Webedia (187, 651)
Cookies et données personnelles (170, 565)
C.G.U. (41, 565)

...

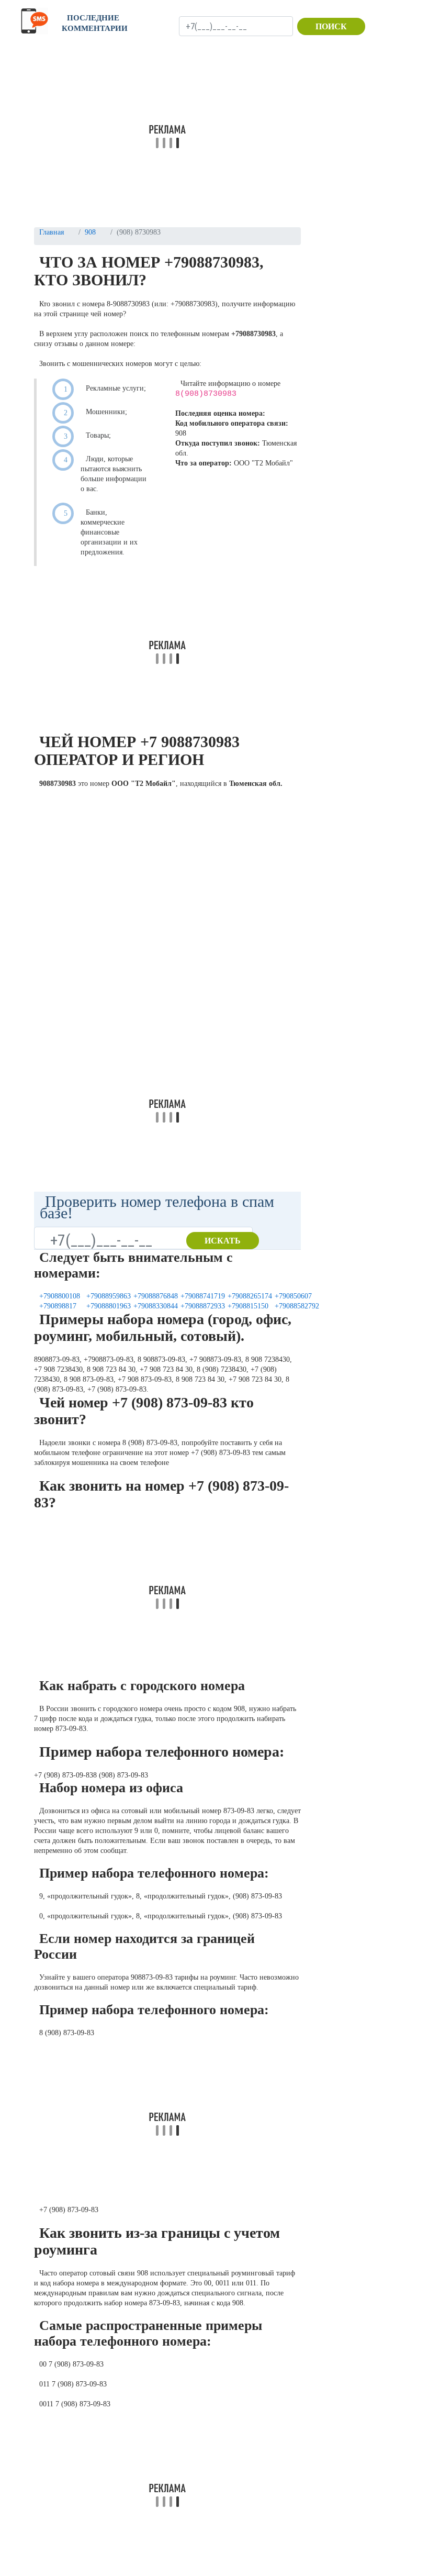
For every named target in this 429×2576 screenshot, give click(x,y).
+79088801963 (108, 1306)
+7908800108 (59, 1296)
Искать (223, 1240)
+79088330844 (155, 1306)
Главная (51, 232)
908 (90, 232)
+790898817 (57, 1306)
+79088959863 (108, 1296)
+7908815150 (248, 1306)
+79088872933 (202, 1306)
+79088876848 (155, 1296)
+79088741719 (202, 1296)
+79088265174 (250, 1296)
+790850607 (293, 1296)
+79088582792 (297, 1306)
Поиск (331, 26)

---

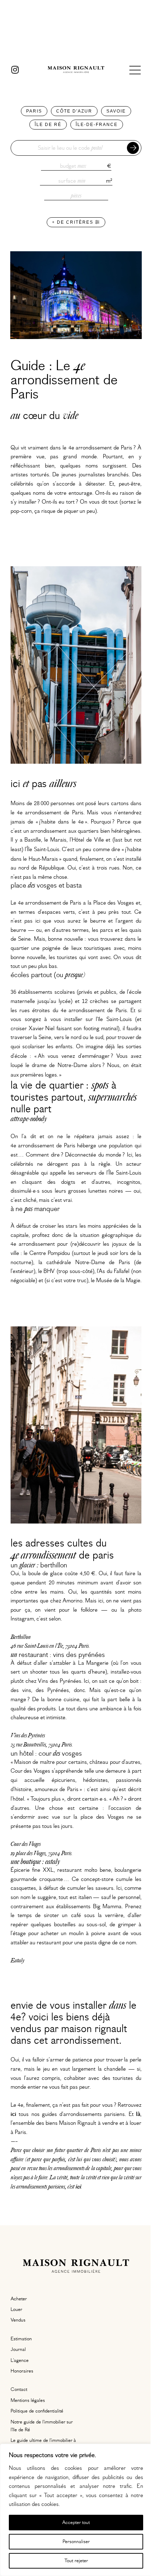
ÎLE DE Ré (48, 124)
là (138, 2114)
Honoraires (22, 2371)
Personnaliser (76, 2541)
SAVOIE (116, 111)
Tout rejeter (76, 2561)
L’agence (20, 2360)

◆ Exercise prompt: Taking the listing above as the source, transcribe only the lines starting at the line with "908 (90, 232)" and going through the line with "Поиск (331, 26)", unaltered and with both ends included.

◆ Exercise output:
908 (90, 232)
+790898817 (57, 1306)
+79088959863 (108, 1296)
+7908815150 (248, 1306)
+79088872933 (202, 1306)
+79088876848 (155, 1296)
+79088741719 (202, 1296)
+79088265174 (250, 1296)
+790850607 (293, 1296)
+79088582792 (297, 1306)
Поиск (331, 26)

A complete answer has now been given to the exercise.